OpenAI’s GPT-1 (2018) paper, Improving Language Understanding by Generative Pretraining, was a proof of concept. GPT-2 (2019) scaled this up and sparked controversy due to its capacity to generate plausible and coherent text. GPT-3 (2020) further pushed scale to 175 billion parameters and demonstrated few-shot learning via prompting.

Technical Summary

GPT models are based on the Transformer decoder stack, with causal (unidirectional) self-attention masking to ensure that each token attends only to previous tokens. Key design features include:

  • Autoregressive objective: Predict the next token in a sequence
  • Layer normalization, residuals, and feedforward layers: As in original Transformers
  • Positional encodings: Inject order information into token embeddings

Training occurs in two phases:

  1. Pretraining on a large corpus (e.g., web text, books, code)
  2. Fine-tuning (or prompting) on specific tasks or via alignment (e.g., RLHF)

Notable Milestones:

  • GPT-1: 117M parameters; BookCorpus
  • GPT-2: 1.5B parameters; WebText
  • GPT-3: 175B parameters; diverse internet-scale data
  • GPT-4: Multimodal capabilities, safety alignment, emergent reasoning

Impact and Capabilities

GPT models can:

  • Write essays, poems, and code
  • Summarize or translate documents
  • Answer questions and perform dialogue

GPT-3 demonstrated that scale itself acts as a form of meta-learning, enabling few-shot and zero-shot generalization without task-specific optimization. GPT-4 added multimodal input and improved alignment.

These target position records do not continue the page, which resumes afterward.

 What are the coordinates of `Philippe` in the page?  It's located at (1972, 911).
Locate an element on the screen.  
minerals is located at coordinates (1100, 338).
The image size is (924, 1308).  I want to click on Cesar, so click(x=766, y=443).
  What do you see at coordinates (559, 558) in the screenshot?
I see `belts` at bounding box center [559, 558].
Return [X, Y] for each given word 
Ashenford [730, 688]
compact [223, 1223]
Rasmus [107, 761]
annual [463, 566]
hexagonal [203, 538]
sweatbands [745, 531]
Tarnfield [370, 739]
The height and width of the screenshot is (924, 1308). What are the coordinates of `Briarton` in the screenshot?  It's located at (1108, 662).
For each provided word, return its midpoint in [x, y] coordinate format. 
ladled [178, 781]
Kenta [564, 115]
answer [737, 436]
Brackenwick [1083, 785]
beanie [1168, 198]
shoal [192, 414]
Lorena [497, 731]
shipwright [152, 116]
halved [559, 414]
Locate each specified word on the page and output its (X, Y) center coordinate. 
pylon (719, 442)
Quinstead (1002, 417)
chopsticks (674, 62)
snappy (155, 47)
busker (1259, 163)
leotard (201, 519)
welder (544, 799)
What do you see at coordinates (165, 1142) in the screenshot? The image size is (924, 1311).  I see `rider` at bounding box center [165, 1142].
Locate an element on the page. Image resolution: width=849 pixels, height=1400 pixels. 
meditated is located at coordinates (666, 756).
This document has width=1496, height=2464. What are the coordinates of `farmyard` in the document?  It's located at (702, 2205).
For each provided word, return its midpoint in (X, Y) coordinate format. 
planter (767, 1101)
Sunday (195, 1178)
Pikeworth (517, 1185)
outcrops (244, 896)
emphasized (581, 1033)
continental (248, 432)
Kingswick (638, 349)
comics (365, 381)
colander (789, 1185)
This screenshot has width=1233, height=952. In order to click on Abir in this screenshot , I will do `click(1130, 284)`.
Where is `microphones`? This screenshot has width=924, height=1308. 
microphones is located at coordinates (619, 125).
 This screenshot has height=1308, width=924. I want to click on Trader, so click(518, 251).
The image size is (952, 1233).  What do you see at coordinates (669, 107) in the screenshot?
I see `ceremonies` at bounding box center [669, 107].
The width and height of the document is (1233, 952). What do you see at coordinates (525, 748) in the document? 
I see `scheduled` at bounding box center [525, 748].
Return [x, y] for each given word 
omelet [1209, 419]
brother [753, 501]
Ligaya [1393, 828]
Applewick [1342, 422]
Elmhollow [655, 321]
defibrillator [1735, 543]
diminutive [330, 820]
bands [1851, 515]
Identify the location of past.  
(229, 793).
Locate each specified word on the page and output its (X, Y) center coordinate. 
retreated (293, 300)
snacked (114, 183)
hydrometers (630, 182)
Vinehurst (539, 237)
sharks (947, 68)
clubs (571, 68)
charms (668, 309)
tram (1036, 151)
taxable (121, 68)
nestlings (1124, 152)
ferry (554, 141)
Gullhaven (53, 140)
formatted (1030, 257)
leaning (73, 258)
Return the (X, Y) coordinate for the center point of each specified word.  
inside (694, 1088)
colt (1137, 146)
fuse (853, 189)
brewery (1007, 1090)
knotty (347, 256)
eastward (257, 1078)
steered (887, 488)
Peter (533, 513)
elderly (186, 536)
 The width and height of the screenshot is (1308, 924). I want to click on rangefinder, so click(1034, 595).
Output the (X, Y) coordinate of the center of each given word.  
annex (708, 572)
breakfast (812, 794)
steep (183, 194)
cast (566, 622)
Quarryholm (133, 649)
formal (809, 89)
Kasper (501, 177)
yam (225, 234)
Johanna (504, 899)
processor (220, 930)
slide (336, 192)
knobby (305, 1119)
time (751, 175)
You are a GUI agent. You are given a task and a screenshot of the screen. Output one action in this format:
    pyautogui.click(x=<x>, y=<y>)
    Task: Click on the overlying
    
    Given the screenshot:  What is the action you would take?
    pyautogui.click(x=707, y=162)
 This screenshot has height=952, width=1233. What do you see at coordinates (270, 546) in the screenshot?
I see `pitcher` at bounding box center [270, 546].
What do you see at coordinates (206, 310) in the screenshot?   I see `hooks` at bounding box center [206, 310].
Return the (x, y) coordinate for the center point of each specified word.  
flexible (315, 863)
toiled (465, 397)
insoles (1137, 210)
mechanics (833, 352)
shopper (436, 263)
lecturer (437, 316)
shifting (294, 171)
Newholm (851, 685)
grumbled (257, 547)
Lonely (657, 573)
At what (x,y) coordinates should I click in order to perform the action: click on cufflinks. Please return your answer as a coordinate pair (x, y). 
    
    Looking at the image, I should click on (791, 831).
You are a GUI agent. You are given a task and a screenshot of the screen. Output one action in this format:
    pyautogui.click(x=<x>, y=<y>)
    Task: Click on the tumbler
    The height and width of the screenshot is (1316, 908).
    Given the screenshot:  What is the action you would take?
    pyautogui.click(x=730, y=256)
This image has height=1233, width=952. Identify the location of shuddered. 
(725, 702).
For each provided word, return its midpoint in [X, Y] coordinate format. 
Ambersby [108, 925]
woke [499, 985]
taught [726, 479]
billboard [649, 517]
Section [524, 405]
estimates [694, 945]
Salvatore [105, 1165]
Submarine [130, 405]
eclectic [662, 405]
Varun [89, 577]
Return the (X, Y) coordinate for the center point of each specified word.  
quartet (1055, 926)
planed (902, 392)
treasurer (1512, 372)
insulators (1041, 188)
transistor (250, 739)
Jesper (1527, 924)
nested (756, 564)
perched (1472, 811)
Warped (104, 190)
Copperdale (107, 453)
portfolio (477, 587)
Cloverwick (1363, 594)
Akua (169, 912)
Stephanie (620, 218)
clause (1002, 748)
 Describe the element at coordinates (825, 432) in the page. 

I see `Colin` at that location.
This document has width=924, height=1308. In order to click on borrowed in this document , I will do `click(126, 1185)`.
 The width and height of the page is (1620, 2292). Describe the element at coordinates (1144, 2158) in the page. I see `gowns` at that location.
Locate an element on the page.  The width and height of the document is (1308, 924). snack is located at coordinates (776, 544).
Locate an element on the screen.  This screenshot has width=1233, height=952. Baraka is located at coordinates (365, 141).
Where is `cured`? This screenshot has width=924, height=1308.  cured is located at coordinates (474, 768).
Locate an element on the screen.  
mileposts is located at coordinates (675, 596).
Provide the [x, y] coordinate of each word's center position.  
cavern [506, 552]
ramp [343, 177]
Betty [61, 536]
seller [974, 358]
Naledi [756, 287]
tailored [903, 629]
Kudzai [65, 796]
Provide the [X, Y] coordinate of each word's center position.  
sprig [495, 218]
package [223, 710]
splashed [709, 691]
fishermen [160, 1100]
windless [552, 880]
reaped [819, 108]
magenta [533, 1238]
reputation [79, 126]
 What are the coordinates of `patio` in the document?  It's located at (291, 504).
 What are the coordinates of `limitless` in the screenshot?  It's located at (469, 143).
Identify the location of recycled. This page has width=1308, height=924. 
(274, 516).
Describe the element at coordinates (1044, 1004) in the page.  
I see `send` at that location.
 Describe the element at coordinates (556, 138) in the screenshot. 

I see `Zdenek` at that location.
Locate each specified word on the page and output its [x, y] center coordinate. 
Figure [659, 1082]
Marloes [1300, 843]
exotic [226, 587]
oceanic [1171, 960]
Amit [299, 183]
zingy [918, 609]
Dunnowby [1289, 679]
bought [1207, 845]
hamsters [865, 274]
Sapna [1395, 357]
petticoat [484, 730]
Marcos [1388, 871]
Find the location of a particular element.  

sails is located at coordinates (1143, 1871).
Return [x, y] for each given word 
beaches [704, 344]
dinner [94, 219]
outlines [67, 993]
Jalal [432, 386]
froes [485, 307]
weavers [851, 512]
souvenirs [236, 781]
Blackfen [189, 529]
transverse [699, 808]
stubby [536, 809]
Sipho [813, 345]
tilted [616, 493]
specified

The GPT series popularized the foundation model concept and catalyzed a wave of generative tools across industries.

Further Reading

  • Radford et al. (2018). Improving Language Understanding by Generative Pretraining.
  • Radford et al. (2019). Language Models are Unsupervised Multitask Learners (GPT-2).
  • Brown et al. (2020). Language Models are Few-Shot Learners (GPT-3).
  • OpenAI (2023). GPT-4 Technical Report.